Advising on and providing equipment or organising other environmental changes and adaptations is a second group of catalytic actions. These may take time and effort to manage because the healthcare and other systems are so complex, but there is no dose-response effect. The health service could save resources by streamlining and simplifying the process and reducing delays in funding, for example.
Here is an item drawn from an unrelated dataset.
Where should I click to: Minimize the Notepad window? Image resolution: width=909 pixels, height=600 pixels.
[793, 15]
A third catalytic group of actions is organising care for patients. The healthcare and social care systems are Byzantine in their complexity, with long delays and much bureaucracy. It would be irresponsible to say that “care is not our responsibility”, so rehabilitation services spend much time and effort organising care. This is also not a treatment with dose-response characteristics. Sometimes, carers need training, which does have a dose-response aspect.

Assistive actions.

The traditional view of rehabilitation is therapy, a therapist teaching a patient and helping them practice an activity; it is a direct analogy to treatment in the biomedical healthcare model. This is undoubtedly an essential part of rehabilitation with a weak dose-response relationship, but other therapeutic activities exist. The rehabilitation team may:

  • Teach carers how to help the person adjust (part of rehabilitation) and how to provide care safely and effectively, especially when the person has high care needs
  • Help the person with their emotional state,
  • Help the person adjust their goals, reducing or increasing their aspirations
  • Correct inappropriate beliefs or expectations if they are hindering adaptation or causing distress or other risk or harm
  • Support and advocate for the person in negotiations about care, employment or other matters.
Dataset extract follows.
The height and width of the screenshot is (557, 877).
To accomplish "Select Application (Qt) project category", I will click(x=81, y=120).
The rehabilitation actions involved are shown in the fourth and last figure here. Activities in all three groups may benefit the person considerably.

Rehabilitation actions


The general theory of rehabilitation presented here draws on ideas and evidence published over the last 90 years. The basic premise is that people adapt to illness and that rehabilitation is an expert healthcare service that facilitates adaptation to optimise the person’s long-term outcome. The starting point is that adaptation is a natural response to any change in a person’s situation, and illness is one change distinguished from others because it involves the person and thus may directly limit the person’s ability to adapt. The main additional building block is that the person has a central homeostatic network to maintain an equilibrium in a person’s five main areas of need. It compares progress towards and achievement of needs with the five areas and influences behaviour to achieve the needs. Rehabilitation provides a better understanding of the causes and interactions leading to the situation and provides information on prognosis and ways to optimise the person’s adaptive changes. Rehabilitation activities include catalytic activities, where the degree of alteration in outcome is unrelated to the rehabilitation time and effort involved, and others that assist directly with a weak dose-response relationship.